## [Written problem]
Write out every line of the records below word for word, leaving out the pictures.

# # # # # # #

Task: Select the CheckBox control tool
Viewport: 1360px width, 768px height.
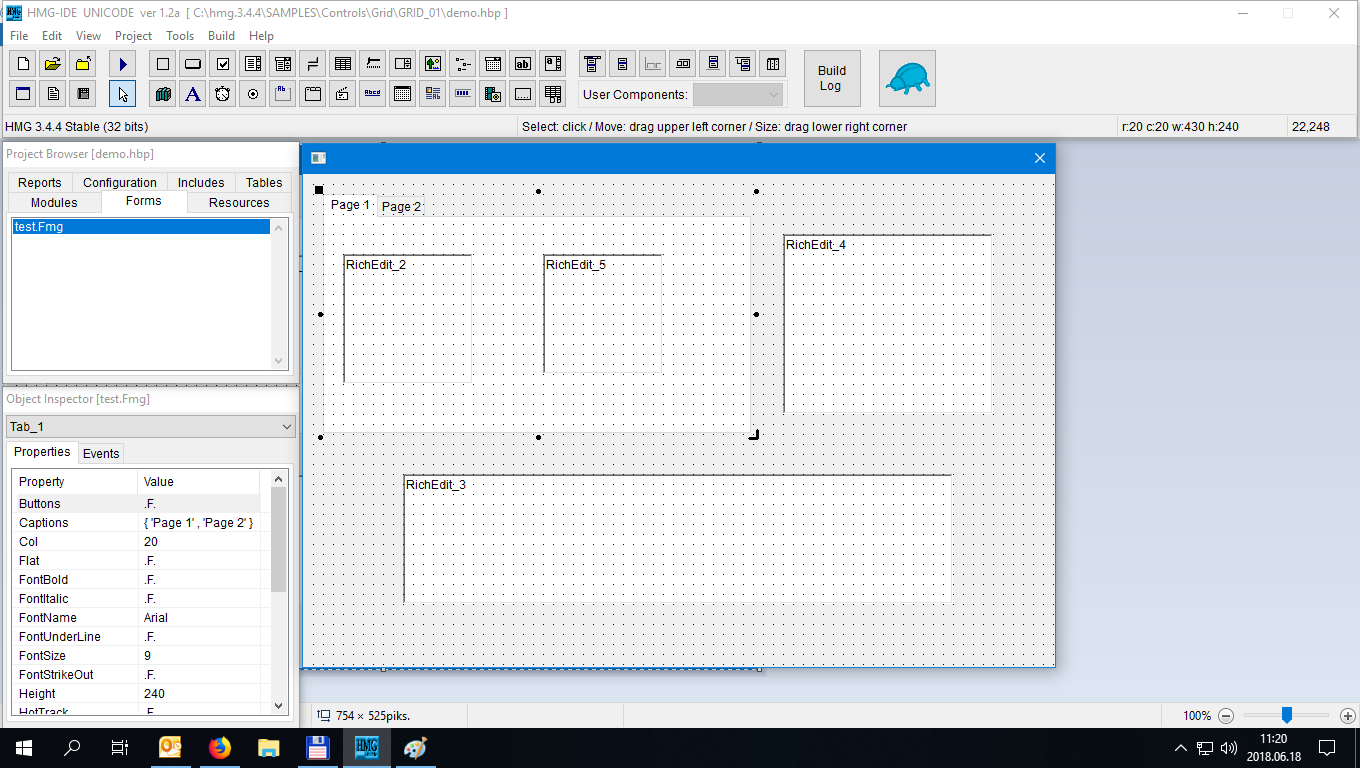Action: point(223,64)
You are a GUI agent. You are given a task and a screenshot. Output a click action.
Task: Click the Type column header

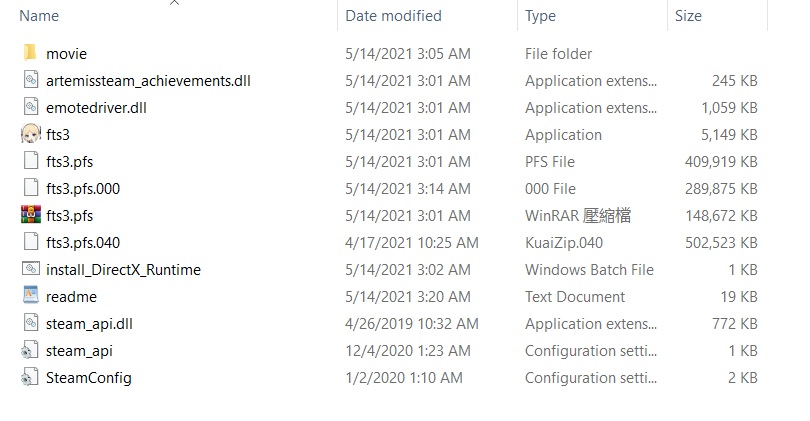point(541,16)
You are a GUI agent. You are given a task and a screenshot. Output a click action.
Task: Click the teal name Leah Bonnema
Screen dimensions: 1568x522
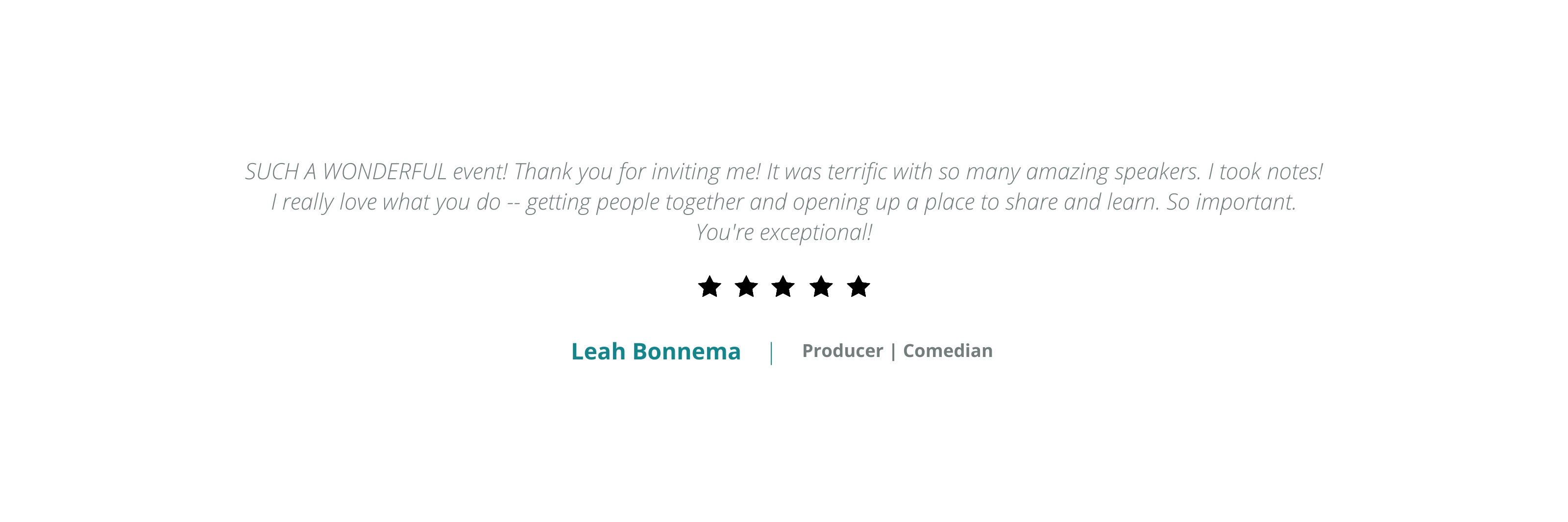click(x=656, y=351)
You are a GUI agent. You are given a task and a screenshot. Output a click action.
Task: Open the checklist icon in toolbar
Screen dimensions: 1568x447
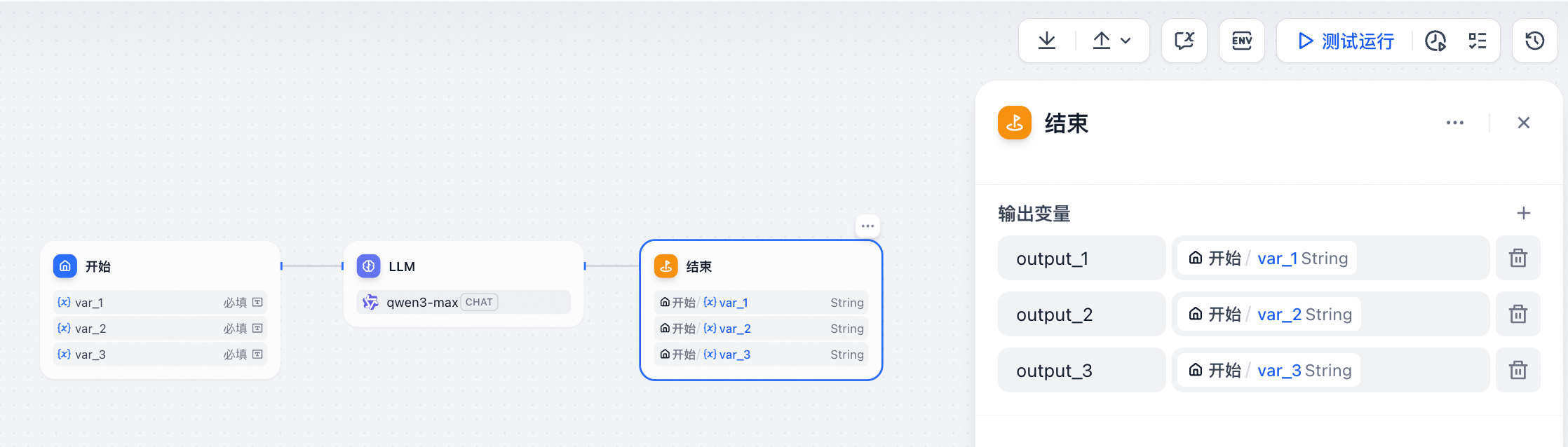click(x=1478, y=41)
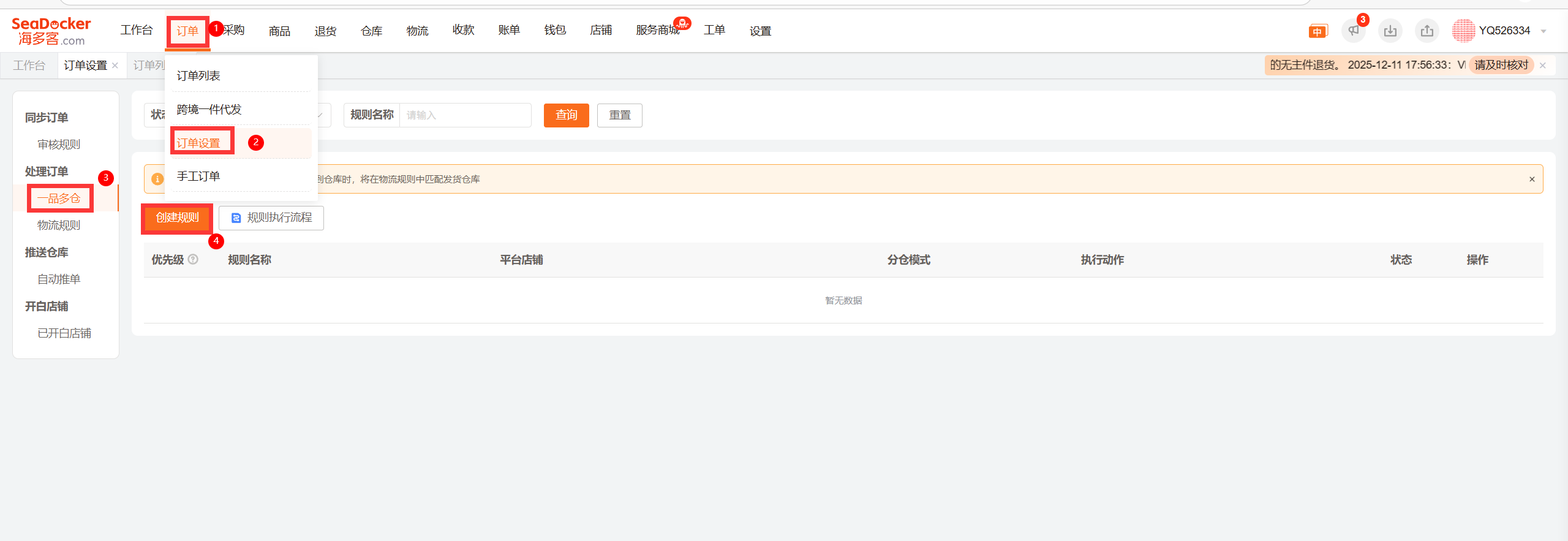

# # # # # # #

## [Answer for this exercise]
Task: Select the CheckBox control tool
Viewport: 1360px width, 768px height.
Action: point(223,64)
You are a GUI agent. You are given a task and a screenshot. Output a click action.
Task: Click the Type column header

point(541,16)
You are a GUI agent. You are given a task and a screenshot. Output a click action.
Task: Click the teal name Leah Bonnema
Screen dimensions: 1568x522
click(x=656, y=351)
You are a GUI agent. You are given a task and a screenshot. Output a click action.
Task: Open the checklist icon in toolbar
Screen dimensions: 1568x447
click(x=1478, y=41)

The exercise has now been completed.